Source text:
——————————

They leased some land back to the O Flahertys, but, as no
rent seemed to be forthcoming, a Burke was sent to collect
it at the O Flaherty headquarters at the magnificent
Aughanure Castle in Oughterard. They were enjoying a banquet
and he was invited to join them. During the feasting he
mentioned the rent. Immediately, an O Flaherty pressed a
concealed flagstone which hurled Burke into the river. They
cut off his head and sent it back to the Burke stronghold,
describing it as "O Flaherty's rent".
Richard Burke, known as Richard of the iron, possibly
because of the iron mines on his Burrishoole lands, was the
second husband of
Grania O'Malley the pirate queen, one of
the outstanding Irish women of the Elizabethan age. Their
son, "Theobald of the ships", was born at sea just before
his mother fended off marauding Turkish pirates. Theobald
was taken hostage by the English and brought up to the
English point of view. Just like his mother, he knew how to play
both sides, and when he failed to be elected to the
leadership of the Burkes of Mayo, he went back to England. He
fought on the English side in 1601 at the decisive battle of Kinsale. He was created 1st Viscount Mayo in 1627 by Charles
I - a title which lasted only until 1767.
Of the many Burkes who took service with continental powers
after the defeat of James II, none was more distinguished
than Toby Bourke (c. 1674-c. 1734), whose connection was
with Spain. Raymond Bourke (1773-1847), a peer of France
descended from the Mayo Burkes, accompanied Wolfe Tone to
Ireland in the 1798 expedition and later became a famous
Napoleonic commander. Several other Bourkes or Burkes
distinguished themselves in the French army.
One of the greatest statesmen of his day, Edmund Burke (1729
- 97), was born in Dublin. A political writer and a powerful
orator, while a Member of Parliament in Britain at the time
of the French Revolution he exhorted diplomacy rather than
bloodshed. Nor was he afraid to say that British stupidity
had lost America and would lose Ireland. Although far from
wealthy, when he was Privy Counsellor he reduced his own
salary by three-quarters! His book, Reflections on the
Revolution in France, was considered enormously important
all over Europe.
Robert O Hara Burke (1820 - 61) of St Cleran's, Craughwell,
east of Galway City, was of the Clanricarde Burkes. He served in
the Austrian army as a captain, and later joined the
Australian police as an inspector. He and his companion, W.J.

——————————

Work to be completed: Continue the text on the history of the Burke family from the point where it ends. You will not need the material that comes next.

Entries drawn from a collection
——————————

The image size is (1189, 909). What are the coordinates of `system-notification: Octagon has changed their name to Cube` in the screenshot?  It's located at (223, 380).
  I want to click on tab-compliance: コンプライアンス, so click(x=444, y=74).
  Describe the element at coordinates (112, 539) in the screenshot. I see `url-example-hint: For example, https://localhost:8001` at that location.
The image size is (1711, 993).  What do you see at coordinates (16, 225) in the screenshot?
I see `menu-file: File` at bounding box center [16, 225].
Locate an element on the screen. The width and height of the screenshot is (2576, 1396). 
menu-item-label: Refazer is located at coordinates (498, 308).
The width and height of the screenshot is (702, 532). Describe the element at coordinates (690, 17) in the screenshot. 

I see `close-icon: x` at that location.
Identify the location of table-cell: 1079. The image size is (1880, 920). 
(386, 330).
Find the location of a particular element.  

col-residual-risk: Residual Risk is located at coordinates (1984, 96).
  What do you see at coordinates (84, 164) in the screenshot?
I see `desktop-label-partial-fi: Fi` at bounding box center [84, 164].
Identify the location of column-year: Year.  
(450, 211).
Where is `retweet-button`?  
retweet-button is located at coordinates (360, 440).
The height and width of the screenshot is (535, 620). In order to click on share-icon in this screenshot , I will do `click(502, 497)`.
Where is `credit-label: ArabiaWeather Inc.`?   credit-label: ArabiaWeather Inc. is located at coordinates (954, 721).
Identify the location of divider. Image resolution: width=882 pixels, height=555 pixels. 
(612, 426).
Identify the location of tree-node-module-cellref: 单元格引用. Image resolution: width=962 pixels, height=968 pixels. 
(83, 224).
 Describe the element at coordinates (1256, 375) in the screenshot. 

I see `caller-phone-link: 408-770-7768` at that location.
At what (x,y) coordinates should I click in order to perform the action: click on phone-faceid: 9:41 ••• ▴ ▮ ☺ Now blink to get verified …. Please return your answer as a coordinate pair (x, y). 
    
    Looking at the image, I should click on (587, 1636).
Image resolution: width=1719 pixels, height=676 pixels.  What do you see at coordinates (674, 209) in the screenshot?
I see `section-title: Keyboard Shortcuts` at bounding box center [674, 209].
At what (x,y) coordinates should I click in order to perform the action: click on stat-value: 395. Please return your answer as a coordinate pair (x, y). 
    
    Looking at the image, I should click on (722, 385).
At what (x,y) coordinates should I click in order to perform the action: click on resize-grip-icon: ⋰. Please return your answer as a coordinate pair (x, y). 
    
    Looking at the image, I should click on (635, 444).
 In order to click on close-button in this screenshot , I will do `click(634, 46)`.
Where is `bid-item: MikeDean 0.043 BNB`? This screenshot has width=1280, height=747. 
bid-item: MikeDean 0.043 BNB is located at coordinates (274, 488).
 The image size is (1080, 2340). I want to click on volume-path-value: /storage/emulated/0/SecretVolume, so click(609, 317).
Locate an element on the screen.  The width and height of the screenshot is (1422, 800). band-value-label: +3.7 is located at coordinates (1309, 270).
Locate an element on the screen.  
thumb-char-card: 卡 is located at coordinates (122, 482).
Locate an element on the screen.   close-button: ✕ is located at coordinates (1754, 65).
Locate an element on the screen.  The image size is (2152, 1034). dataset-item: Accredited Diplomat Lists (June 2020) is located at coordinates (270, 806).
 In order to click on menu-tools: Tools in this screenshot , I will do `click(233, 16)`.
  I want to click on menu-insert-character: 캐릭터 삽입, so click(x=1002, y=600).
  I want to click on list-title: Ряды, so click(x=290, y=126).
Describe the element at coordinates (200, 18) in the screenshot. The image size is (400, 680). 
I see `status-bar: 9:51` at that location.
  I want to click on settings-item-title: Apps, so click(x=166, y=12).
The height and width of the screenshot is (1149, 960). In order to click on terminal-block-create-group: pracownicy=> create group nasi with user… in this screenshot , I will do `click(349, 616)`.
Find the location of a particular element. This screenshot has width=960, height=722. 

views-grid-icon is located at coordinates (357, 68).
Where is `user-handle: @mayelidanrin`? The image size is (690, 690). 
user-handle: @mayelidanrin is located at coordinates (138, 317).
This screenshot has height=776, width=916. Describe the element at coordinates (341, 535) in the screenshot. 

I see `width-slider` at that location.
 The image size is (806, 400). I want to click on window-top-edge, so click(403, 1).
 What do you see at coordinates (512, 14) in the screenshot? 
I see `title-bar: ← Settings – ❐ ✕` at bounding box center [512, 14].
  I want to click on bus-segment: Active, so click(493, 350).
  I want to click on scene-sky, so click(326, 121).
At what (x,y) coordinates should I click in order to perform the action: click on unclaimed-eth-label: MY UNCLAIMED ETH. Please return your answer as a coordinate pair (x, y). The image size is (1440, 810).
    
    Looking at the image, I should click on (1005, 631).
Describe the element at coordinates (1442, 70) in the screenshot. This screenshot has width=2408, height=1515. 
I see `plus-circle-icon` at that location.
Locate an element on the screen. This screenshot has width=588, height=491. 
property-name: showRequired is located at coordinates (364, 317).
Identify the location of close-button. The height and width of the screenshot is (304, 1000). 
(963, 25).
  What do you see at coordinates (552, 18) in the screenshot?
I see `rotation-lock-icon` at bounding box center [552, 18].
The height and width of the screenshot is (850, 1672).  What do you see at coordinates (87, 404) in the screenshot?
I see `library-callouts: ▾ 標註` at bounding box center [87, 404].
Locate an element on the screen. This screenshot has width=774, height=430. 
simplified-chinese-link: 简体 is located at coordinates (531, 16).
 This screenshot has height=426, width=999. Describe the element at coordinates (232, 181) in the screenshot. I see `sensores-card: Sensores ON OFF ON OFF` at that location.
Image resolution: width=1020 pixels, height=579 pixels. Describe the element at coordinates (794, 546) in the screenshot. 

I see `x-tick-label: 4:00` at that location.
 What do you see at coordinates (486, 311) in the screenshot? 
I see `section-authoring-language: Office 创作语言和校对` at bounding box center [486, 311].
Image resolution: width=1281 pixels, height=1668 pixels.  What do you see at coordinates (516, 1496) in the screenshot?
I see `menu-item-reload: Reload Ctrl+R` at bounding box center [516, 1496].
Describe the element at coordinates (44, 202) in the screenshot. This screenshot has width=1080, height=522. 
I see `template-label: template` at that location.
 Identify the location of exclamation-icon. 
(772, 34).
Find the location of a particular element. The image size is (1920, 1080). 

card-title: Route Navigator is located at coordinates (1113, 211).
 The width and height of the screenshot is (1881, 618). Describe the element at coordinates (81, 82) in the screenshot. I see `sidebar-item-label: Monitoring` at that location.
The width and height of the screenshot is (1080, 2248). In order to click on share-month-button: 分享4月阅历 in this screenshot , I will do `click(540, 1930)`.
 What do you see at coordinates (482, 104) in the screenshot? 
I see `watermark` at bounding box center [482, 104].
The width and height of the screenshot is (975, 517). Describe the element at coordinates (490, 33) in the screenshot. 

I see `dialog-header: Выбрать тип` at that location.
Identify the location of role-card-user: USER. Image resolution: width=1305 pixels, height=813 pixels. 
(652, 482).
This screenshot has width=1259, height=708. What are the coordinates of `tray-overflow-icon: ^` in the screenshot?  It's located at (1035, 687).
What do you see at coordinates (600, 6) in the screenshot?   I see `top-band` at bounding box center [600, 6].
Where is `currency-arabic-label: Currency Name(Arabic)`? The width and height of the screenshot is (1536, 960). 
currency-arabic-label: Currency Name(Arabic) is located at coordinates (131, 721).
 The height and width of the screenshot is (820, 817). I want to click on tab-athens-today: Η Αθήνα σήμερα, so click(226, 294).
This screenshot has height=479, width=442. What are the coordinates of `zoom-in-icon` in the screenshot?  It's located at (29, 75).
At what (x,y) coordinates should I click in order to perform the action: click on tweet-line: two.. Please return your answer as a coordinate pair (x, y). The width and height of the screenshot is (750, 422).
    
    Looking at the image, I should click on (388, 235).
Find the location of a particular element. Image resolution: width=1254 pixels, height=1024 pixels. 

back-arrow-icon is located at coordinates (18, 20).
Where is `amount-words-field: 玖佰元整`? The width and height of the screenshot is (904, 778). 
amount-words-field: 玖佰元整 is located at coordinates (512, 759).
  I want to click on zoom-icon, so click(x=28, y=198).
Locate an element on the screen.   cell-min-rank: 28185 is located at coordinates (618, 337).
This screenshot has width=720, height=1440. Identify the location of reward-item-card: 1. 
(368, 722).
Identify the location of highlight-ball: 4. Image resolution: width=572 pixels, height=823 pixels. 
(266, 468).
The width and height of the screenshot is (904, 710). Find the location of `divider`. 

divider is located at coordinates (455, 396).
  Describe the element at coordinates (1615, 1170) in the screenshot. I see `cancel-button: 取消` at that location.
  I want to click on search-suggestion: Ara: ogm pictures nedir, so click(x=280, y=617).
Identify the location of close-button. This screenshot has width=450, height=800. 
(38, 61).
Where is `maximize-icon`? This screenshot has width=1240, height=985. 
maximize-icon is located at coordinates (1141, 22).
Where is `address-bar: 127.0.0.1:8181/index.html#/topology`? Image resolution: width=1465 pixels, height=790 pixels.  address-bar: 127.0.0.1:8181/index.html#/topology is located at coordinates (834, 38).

——————————

Result of this exercise:
Wills, were the first white men to cross Australia from
south to north. Their expedition was far from well planned
and, on the return journey in 1861, they both died from
starvation after they had covered 3,700 miles by foot and on
camel back. A film of their tragic adventure, Burke and
Wills, was made in Australia in 1986.
Great numbers of Burkes, many of them lawyers, went to
America. Aedanus Burke (1742 - 1802) of Galway went to
Virginia where his law studies led to his appointment as
judge. He was the first Senator to represent South Carolina
at Congress. A man at cross-purposes with himself, he
believed in slavery and in democracy. During the French
Revolution he wrote widely disseminated pamphlets advocating
the abolition of all titles of nobility. He has been nicely
described in the Dictionary of American Biography as "an
irascible man leavened with Irish wit".
Perhaps the strength of the powerful, well-recorded Burke
presence in Ireland can best be demonstrated by the physical
mark they have left on the island, where they built 121
castles in County Galway, and left at least 38 variations of
the de Burgo - Burke - Bourke name!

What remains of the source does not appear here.